The Blue Note, along with a few other jazz spots that serve food, had reopened for dinner performances last fall so they could put on some shows without breaking government regulations that are anything but “random” music had forbidden. (Some venues and musicians had filed lawsuits against these rules.) Then the city closed indoor dining again and some clubs didn’t reopen when it was allowed to resume last month.

Michael Swier, the owner of the Bowery Ballroom and Mercury Lounge, two of New York’s most iconic rock clubs, said the state’s ruling that venues require social distancing and the wearing of masks may result in actual capacity in many Clearing is much less.

“Given that social distancing is still part of the metric, we’re going back to about 20 percent capacity, which is unsustainable,” Swier said.

Several promoters and promoters said they are aiming to reopen with 100 percent capacity, which many hope can happen this summer.

However, some small nonprofits immediately showed interest. At Tank, a midtown Manhattan arts venue with a 98-seat theater, Meghan Finn, their art director, said within hours of the governor’s announcement she heard of comedians eager to resume the indoor performance.

“We will not miss the ability to use our space,” said Ms. Finn.

The Joyce Theater in Manhattan had expected to get the audience back to the live dance in September, but Linda Shelton, its executive director, said she and her team would have “hard work” to do in the coming days as they judge whether they are staging a short-term performance makes financial sense and can be carried out safely.

“We have a couple of things that we could come up with pretty quickly,” she said.

Leon Botstein, president of Bard College, home of the fishing center for the performing arts in Annandale-on-Hudson, which hosts a prestigious summer music festival, said the move was a “welcome first step”.

“One hundred is a good number to start with,” said Mr Botstein. “This is April’s number. Let’s hope the number will be bigger in June. “

A variety of nonprofit theaters said they found the news encouraging.

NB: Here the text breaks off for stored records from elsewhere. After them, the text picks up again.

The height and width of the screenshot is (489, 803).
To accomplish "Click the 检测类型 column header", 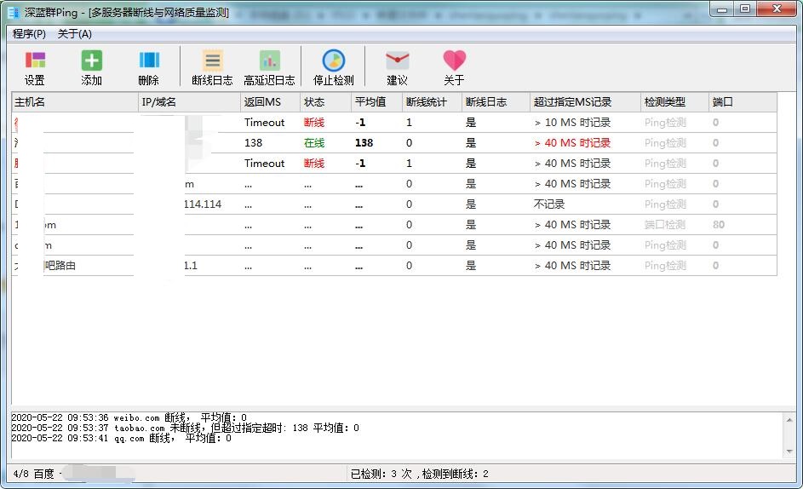I will [674, 102].
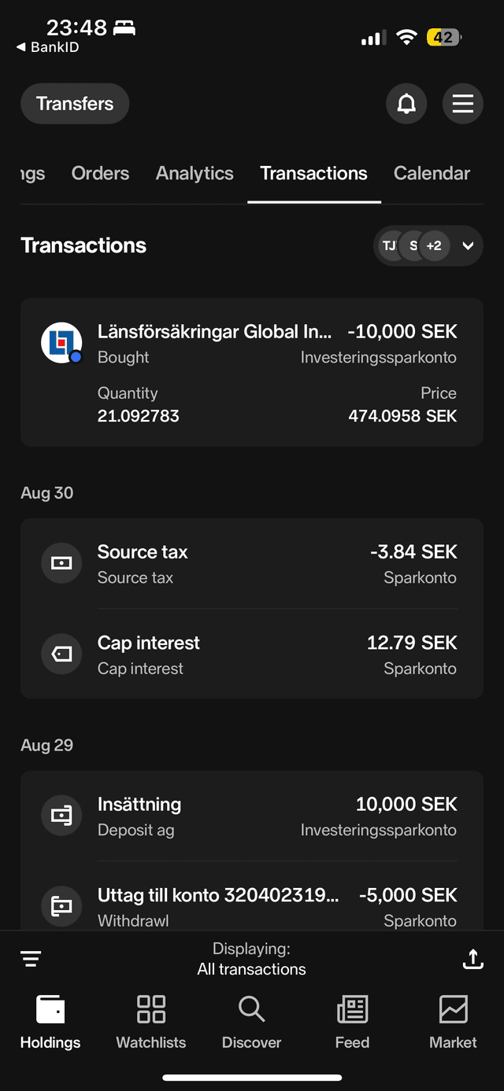Tap the export share icon
504x1091 pixels.
[473, 959]
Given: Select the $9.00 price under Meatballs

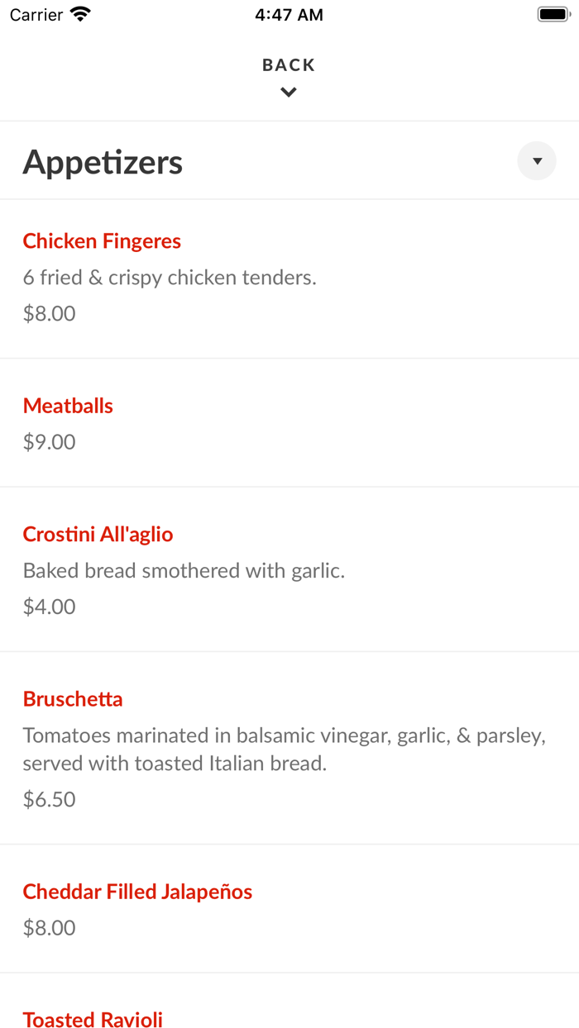Looking at the screenshot, I should (49, 441).
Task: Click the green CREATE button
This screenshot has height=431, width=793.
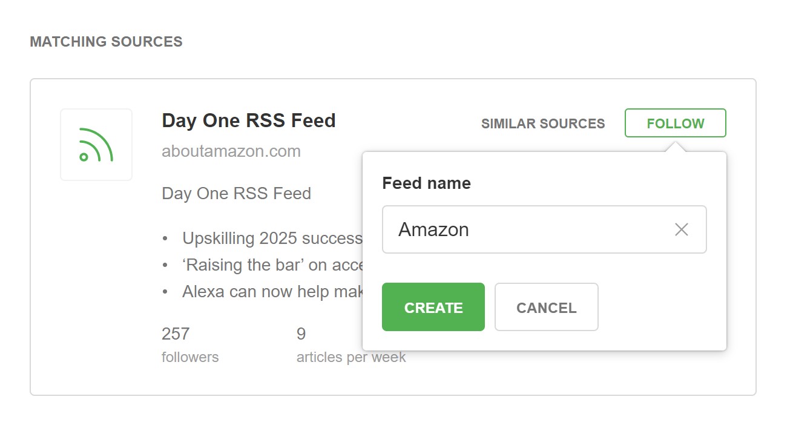Action: click(x=433, y=307)
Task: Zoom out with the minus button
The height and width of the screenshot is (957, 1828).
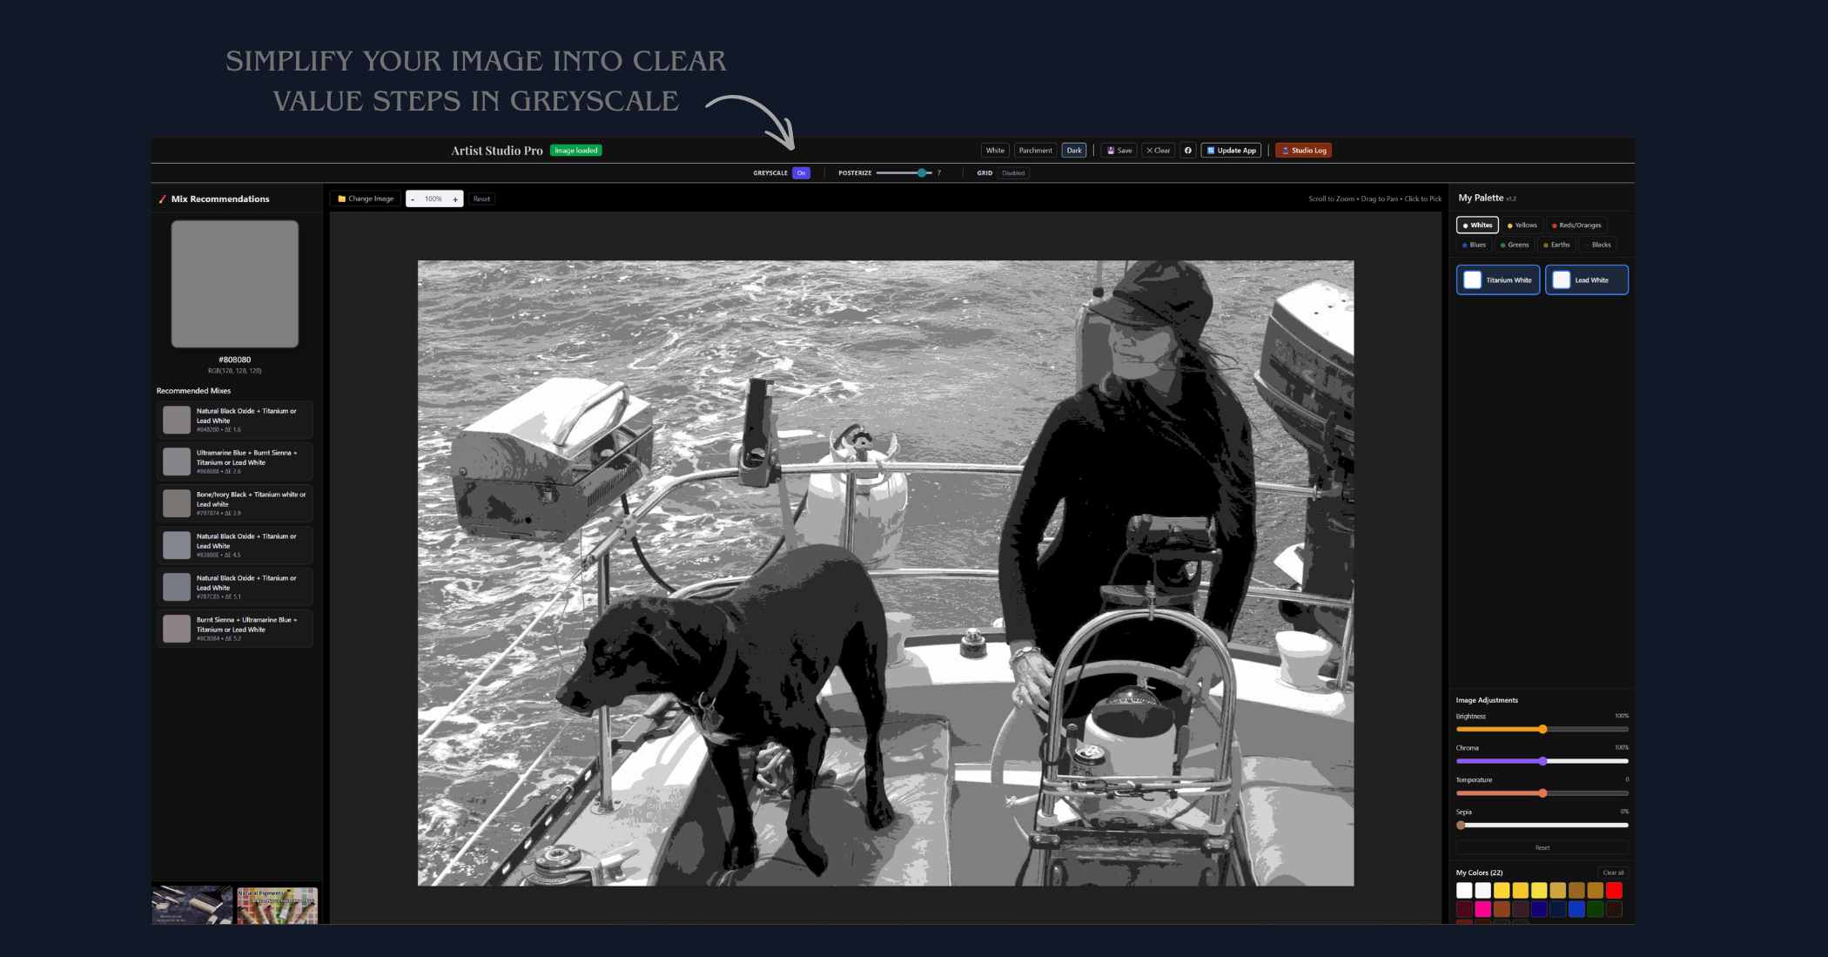Action: point(413,199)
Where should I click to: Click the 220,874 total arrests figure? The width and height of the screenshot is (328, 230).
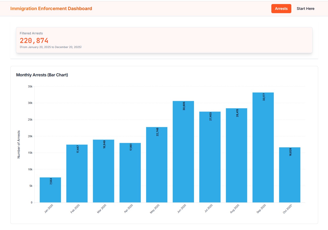(x=34, y=40)
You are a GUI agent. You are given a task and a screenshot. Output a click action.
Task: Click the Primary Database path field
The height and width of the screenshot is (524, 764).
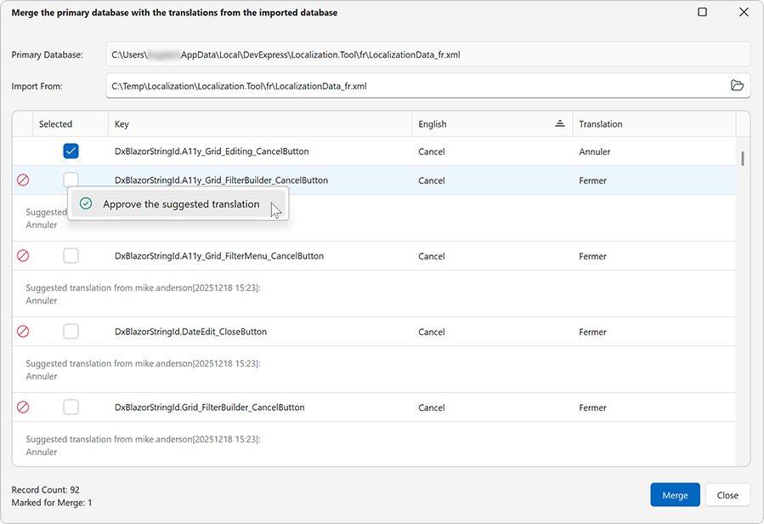[340, 54]
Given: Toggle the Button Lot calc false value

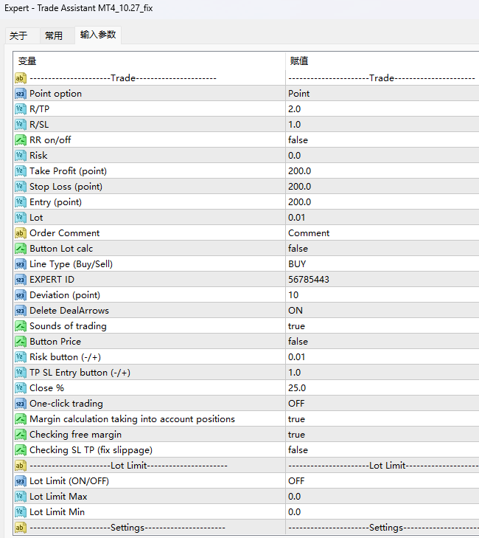Looking at the screenshot, I should click(298, 249).
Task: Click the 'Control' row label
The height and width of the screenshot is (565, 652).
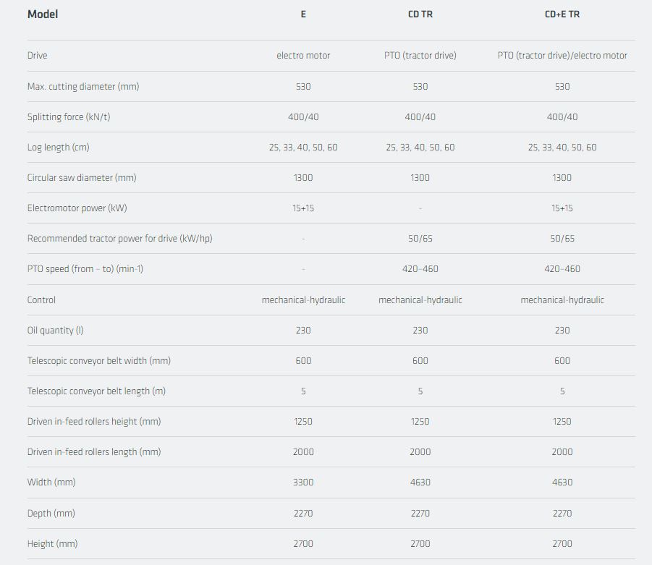Action: coord(42,300)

Signature Theater artistic director Paige Evans said she had already hired playwright Lynn Nottage and director Miranda Haymon to create a multimedia performance installation in the theater’s spacious lobby this summer, and the new rules should enable the audience to participate.

Rebecca Robertson, the founding president and executive producer of Park Avenue Armory, said she, too, is eager to make people feel welcome again. “It will be exciting to have a live audience that is responsive to the work,” she said.

Other organizations said the loose rules would allow them to envision new programs. El Museo del Barrio said it would try to develop outdoor works for parks, on streets or in borrowed spaces.

“Finally,” said Leonard Jacobs, interim executive director of the Jamaica Center for Arts & Learning in southeast Queens, “we have good government guidance to take those first steps back to normal life.”

Ben Sisario and Matt Stevens contributed to the coverage.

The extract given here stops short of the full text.